IEEE Trans Med Imaging. 2015 Feb;34(2):599-607. doi: 10.1109/TMI.2014.2363611. Epub 2014 Oct 16.
This paper presents an approach to predict the deformation of the lungs and surrounding organs during respiration. The framework incorporates a computational model of the respiratory system, which comprises an anatomical model extracted from computed tomography (CT) images at end-expiration (EE), and a biomechanical model of the respiratory physiology, including the material behavior and interactions between organs. A personalization step is performed to automatically estimate patient-specific thoracic pressure, which drives the biomechanical model.
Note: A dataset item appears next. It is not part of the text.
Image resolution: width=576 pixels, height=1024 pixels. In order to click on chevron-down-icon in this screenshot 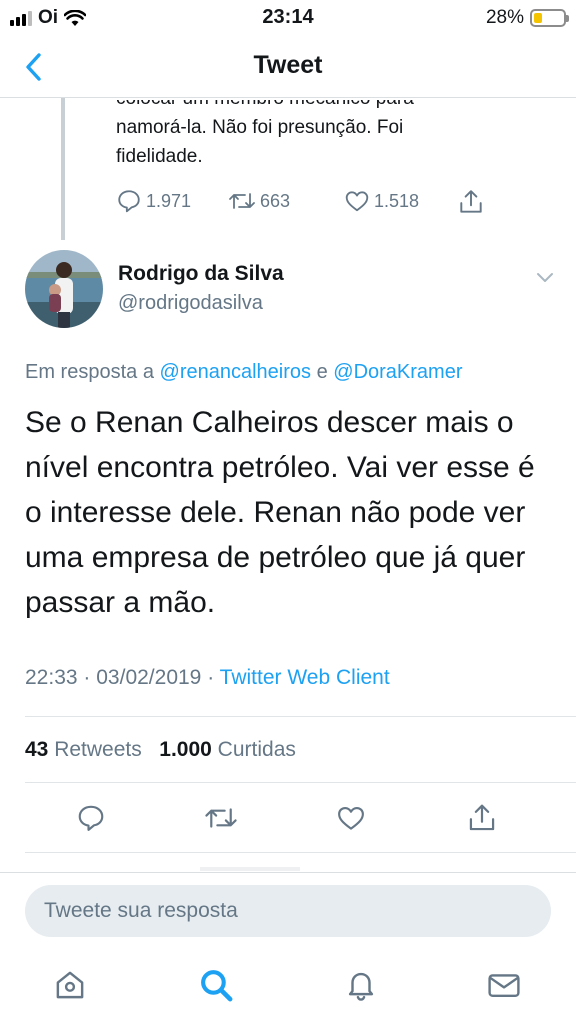, I will do `click(545, 278)`.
The zone-wise pressure values are obtained by using a trust-region optimizer, where the estimated motion is compared to CT images at end-inspiration (EI). A detailed convergence analysis in terms of mesh resolution, time stepping and number of pressure zones on the surface of the thoracic cavity is carried out. The method is then tested on five public datasets. Results show that the model is able to predict the respiratory motion with an average landmark error of 3.40 ±1.0 mm over the entire respiratory cycle. The estimated 3-D lung motion may constitute as an advanced 3-D surrogate for more accurate medical image reconstruction and patient respiratory analysis.
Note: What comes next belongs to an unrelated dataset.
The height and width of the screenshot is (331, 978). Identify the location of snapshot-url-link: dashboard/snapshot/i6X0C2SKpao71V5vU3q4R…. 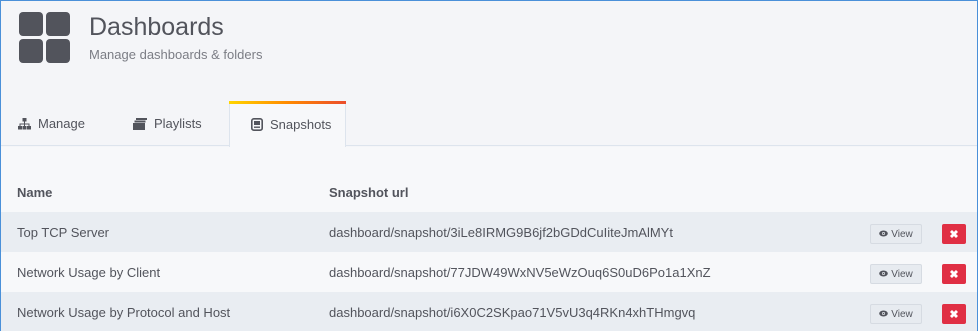
(512, 312).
本文提出了一种预测肺部和周围器官在呼吸过程中变形的方法。该框架包含一个呼吸系统的计算模型,该模型由在呼气末期(EE)从 CT 图像提取的解剖模型和呼吸生理学的生物力学模型组成,包括器官之间的材料行为和相互作用。执行个性化步骤以自动估计患者特定的胸内压力,该压力驱动生物力学模型。通过使用信赖域优化器获得分区压力值,其中将估计的运动与呼气末期(EI)的 CT 图像进行比较。对胸腔表面的网格分辨率、时间步长和压力区数量进行了详细的收敛分析。然后在五个公共数据集上进行了测试。结果表明,该模型能够预测整个呼吸周期的呼吸运动,平均标志点误差为 3.40±1.0mm。估计的 3D 肺部运动可以作为更准确的医学图像重建和患者呼吸分析的高级 3D 替代物。